I ask her if, as a devout Catholic, she ever thinks about how she goes to mass on Sundays, consumes the blood of Christ, then goes back to her job of being a blood doctor on Mondays

Up to this point she had refused to consider the possibility that the body and the machine had anything of substance in common. But her use of the word “mechanic” felt like a small victory. Maybe talking about blood like you would water in a hydraulic system pushes the smell of decay further away—but to me it signaled that we are more used to talking about the body as if it were a machine than we are willing to acknowledge. In theory, we’re religious about keeping these spheres—human and machine—separate. However, in practice, there’s more bleeding than we’re willing to admit.

Developments in generative AI have accelerated the production of digital images, texts, and other forms of art–activities we consider exclusively human–and it’s making us very anxious. We are telling ourselves a story of technological advancement in which the machine penetrates into the most human of activities. Some say it’s enhancement while others argue it’s contamination. In either case, it raises questions about where we humans stand and what new meaning it can give our very human cultural outputs.

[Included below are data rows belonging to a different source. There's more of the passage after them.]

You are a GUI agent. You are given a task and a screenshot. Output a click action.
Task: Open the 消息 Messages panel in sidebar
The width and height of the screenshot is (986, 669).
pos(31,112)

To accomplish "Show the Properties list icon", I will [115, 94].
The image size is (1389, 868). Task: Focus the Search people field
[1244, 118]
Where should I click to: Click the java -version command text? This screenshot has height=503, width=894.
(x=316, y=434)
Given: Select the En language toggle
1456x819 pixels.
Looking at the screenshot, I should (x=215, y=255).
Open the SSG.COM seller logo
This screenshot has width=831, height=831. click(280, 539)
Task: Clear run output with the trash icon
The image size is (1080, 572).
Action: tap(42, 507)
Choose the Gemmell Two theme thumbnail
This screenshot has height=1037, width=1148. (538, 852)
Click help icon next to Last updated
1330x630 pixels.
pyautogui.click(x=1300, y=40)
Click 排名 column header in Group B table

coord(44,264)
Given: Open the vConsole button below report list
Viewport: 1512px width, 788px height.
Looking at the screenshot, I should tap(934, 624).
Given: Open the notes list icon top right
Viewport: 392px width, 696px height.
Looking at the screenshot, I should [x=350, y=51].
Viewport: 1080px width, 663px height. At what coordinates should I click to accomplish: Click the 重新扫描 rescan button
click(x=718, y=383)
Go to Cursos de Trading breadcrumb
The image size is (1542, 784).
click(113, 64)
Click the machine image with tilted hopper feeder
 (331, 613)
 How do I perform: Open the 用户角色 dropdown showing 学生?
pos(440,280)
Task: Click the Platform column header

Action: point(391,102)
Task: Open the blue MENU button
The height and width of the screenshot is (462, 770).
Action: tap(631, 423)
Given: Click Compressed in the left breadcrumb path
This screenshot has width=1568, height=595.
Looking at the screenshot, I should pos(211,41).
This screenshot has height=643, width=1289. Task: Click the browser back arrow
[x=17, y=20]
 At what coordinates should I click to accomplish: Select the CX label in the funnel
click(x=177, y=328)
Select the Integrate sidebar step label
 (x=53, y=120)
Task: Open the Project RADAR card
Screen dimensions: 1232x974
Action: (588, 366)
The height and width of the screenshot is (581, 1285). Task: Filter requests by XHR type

I previously wrote about how humans react to AI with disgust–reading it as off, not right, and unnatural—thereby limiting its intrusion into art and culture. We can recoil from the sickening facsimiles of human things–be they our faces, bodies, or art. We can fall into the Valley of the Uncanny, where the robotic or artificially-intelligent comes across as eerie and unsettling. However, we can always develop a taste for them and slowly train our natural instincts to reformulate their responses to the unknown.

But our deep concerns don’t just have to do with metabolizing AI, they also concern the “bleed” of software into culture, areas where the human hand and mind have always been the dominant mode. This desire to “staunch” the bleed has less to do with the inherent qualities of AI culture and more to do with our fragile ability to draw firm boundaries between AI and human cultures.